* start SELECTED PASSAGE *

In [None]:
import numpy as np
import scipy.stats as st
import matplotlib.pyplot as plt
%matplotlib inline
import seaborn as sns
sns.set_context('paper')
sns.set_style('white')
# A helper function for downloading files
import requests
import os
def download(url, local_filename=None):
    """
    Downloads the file in the ``url`` and saves it in the current working directory.
    """
    data = requests.get(url)
    if local_filename is None:
        local_filename = os.path.basename(url)
    with open(local_filename, 'wb') as fd:
        fd.write(data.content)

# Hands-on Activity 25 - Deep Neural Networks Continued

## Objectives

+ Implement image classification network in `PyTorch`.
+ Add L2 regularization.
+ Add convolutional layers.
+ Add hyperparameter tuning.

## References 

+ [Deep Learning with PyTorch: A 60 minute blitz](https://pytorch.org/tutorials/beginner/deep_learning_60min_blitz.html) and in particular:
    - [Training a Classifier](https://pytorch.org/tutorials/beginner/blitz/cifar10_tutorial.html#sphx-glr-beginner-blitz-cifar10-tutorial-py) - with which we use the same dataset in this hands-on activity.

## The CIFAR10 dataset

We are going to use the [CIFAR10 dateset](https://www.cs.toronto.edu/~kriz/cifar.html) to demonstrate multiclass classification.
The dataset consists of 60000 32x32 color images in 10 classes (plane, car, bird, cat, deer, dog, frog, horse, ship, and truck), with 6000 images per class.
The dataset can be download direclty from `PyTorch` using the module `torchvision`.

You can think of the original images as 32x32x3 arrays.
The first two dimensions correspond to the pixels.
The third dimension corresponds to the color (red, green, blue).
Of course, we will have to turn them into `PyTorch` tensors.
Also, it is more convenient to scale them to be between $[-1,1]$.
We will achieve this using a transformation.
Don't worry about this now.
We will explain it as we go.

In [None]:
import torch
import torchvision
import torchvision.transforms as transforms

# This is the transformation that we will apply to each image
transform = transforms.Compose(
    [transforms.ToTensor(),   # This turns the picture to a Tensor
     transforms.Normalize((0.5, 0.5, 0.5), (0.5, 0.5, 0.5))]) # This scales it to [-1, 1]

# Here is how you can download the training dataset
trainset = torchvision.datasets.CIFAR10(root='./data', train=True,
                                        download=True, transform=transform)

# And here is how to download the test dataset:
testset = torchvision.datasets.CIFAR10(root='./data', train=False,
                                       download=True, transform=transform)

* end SELECTED PASSAGE *

→ **DIRECTION A**
Reproduce verbatim the part of the CIFAR10 notebook that opens with the words containing "The third dimension" and closes with "be between $[-1,1]$.".
→ **DIRECTION B**
Continue the CIFAR10 notebook from its final line.

* start ENTRIES SUPPLIED *

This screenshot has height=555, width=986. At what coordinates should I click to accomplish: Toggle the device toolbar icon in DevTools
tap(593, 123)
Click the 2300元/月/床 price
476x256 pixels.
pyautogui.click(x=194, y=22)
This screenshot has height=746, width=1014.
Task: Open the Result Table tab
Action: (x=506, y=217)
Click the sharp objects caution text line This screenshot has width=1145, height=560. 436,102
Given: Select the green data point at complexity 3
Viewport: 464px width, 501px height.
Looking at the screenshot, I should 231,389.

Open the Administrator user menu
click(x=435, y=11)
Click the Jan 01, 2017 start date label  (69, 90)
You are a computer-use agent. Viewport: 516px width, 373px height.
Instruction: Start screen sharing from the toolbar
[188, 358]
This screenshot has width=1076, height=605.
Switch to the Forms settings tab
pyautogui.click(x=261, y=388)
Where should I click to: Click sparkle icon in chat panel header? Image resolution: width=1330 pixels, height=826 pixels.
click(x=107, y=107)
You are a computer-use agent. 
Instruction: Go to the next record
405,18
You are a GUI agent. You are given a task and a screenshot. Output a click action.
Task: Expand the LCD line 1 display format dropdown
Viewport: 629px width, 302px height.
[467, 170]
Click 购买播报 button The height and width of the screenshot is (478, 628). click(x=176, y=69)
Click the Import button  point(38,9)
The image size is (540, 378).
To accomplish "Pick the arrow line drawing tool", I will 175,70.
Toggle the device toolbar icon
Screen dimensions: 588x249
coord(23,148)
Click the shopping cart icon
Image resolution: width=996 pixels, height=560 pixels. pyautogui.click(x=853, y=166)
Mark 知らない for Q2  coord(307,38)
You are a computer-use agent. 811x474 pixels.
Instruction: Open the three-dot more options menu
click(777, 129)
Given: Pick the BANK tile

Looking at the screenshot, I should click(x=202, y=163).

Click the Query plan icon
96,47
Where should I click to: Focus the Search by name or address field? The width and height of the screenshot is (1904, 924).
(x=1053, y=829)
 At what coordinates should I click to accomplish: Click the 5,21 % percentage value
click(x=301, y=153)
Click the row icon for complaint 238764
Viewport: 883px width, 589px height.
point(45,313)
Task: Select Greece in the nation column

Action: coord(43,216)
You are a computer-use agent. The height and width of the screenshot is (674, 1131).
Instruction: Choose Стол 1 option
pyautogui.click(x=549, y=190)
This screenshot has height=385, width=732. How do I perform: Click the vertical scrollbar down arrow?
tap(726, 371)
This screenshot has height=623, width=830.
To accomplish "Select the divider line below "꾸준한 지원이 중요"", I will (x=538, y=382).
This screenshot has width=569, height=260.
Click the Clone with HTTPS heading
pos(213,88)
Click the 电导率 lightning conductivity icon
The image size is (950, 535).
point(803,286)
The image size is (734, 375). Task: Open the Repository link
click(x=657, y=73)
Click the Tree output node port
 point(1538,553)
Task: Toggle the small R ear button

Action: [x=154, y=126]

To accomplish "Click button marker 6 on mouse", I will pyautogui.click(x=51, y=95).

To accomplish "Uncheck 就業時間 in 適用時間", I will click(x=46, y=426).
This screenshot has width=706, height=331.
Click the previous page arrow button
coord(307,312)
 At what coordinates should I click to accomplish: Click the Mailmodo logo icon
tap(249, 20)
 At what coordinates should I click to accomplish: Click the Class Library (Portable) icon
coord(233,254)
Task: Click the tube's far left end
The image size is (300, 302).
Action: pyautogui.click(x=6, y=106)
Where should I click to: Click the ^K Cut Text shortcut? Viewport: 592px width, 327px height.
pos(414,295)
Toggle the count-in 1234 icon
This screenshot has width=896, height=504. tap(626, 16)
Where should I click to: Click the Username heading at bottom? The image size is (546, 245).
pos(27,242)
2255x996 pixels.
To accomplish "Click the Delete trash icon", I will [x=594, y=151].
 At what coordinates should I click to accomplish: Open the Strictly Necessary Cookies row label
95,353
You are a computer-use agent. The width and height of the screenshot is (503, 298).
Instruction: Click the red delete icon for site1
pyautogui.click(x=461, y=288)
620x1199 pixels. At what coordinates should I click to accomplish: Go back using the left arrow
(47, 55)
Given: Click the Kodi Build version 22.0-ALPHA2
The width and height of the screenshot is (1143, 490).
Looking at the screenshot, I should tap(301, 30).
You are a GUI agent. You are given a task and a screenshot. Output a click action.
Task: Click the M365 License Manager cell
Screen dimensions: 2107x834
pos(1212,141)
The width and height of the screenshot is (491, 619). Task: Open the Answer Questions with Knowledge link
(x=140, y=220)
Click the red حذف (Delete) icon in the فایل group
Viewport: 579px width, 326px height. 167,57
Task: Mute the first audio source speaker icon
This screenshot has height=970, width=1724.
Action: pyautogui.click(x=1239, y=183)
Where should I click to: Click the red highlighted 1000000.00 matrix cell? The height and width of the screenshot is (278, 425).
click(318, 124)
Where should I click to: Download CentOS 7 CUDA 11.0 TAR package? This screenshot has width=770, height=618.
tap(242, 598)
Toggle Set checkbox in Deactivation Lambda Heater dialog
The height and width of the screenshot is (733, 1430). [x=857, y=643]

* end ENTRIES SUPPLIED *

→ **WRITTEN REPLY A**
The third dimension corresponds to the color (red, green, blue).
Of course, we will have to turn them into `PyTorch` tensors.
Also, it is more convenient to scale them to be between $[-1,1]$.

→ **WRITTEN REPLY B**
# These are the class labels
classes = ('plane', 'car', 'bird', 'cat',
           'deer', 'dog', 'frog', 'horse', 'ship', 'truck')

Now, all these data went in the folder "./data."
Here is what this folder contains:

In [None]:
!ls ./data/

The file `cifar-10-python.tar.gz` is a compressed file containing everything.
The contents were automatically extracted and put in the folder `cifar-10-batches-py`.
Let's look insider this folder:

In [None]:
!ls -lht data/cifar-10-batches-py

You see several files.
The important ones are `data_batch_1` to `data_batch_5` and `test_batch`.
Each of these contains 10000 images in a binary format.
The format is explained [here](https://www.cs.toronto.edu/~kriz/cifar.html).
We can read them as follows:

In [None]:
def unpickle(file):
    import pickle
    with open(file, 'rb') as fo:
        dict = pickle.load(fo, encoding='bytes')
    return dict

data = unpickle('data/cifar-10-batches-py/data_batch_1')
# data is a dictionary
# Here are the keys
print(data.keys())

In [None]:
# One key has to do with the pictures
# It gives you a numpy array:
print(data[b'data'].shape)

In [None]:
# The first dimension correspond to differnt picture
# The second dimension is
32 * 32 * 3

In [None]:
# So this is the first picture:
img = data[b'data'][0, :].reshape((32, 32, 3), order='F')
# Here is the Red channel:
print(img[:, :, 0])

The numbers go from 0 (no red) to 255 (full red).
Here is how to visualize it:

In [None]:
fig, ax = plt.subplots(figsize=(1, 1))
ax.imshow(np.transpose(img, (1, 0, 2)));

This is clearly a frog.
Let's verify this:

In [None]:
classes[data[b'labels'][0]]

This is nice. And we could proceed manually like this.
However, `PyTorch` offers some useful functionality.
Let's investigate the `trainset` that was returned by `CIFAR10`:

In [None]:
trainset

In [None]:
# Here are the classes:
trainset.classes

In [None]:
# Here is the correspondence between classes and discrete labels
trainset.class_to_idx

In [None]:
# Here are the images from all training batches
print(trainset.data.shape)

In [None]:
# Here are the labels
print(trainset.targets[:10])

Alright.
Now, let's use `PyTorch` functionality for looping over the training and the test datasets.
We need a [DataLoader](https://pytorch.org/docs/stable/data.html):

In [None]:
# One for the training data:
trainloader = torch.utils.data.DataLoader(trainset, batch_size=4,
                                          shuffle=True, num_workers=0)

# One for the test data:
testloader = torch.utils.data.DataLoader(testset, batch_size=4,
                                         shuffle=False, num_workers=0)


These objects work as follows:

In [None]:
# They help you loop over all the data in a random way (because we had shuffle=True)
for i, data in enumerate(trainloader, 0):
    inputs, labels = data
    # Here inputs are of size batch_size x (3 x 32 x 32)
    # Since we had specified, the batch_size to be 4
    # this essentially loads four images per iteration
    if i % 1000 == 0:
        print('Data point:', i, 'input size:', str(inputs.shape))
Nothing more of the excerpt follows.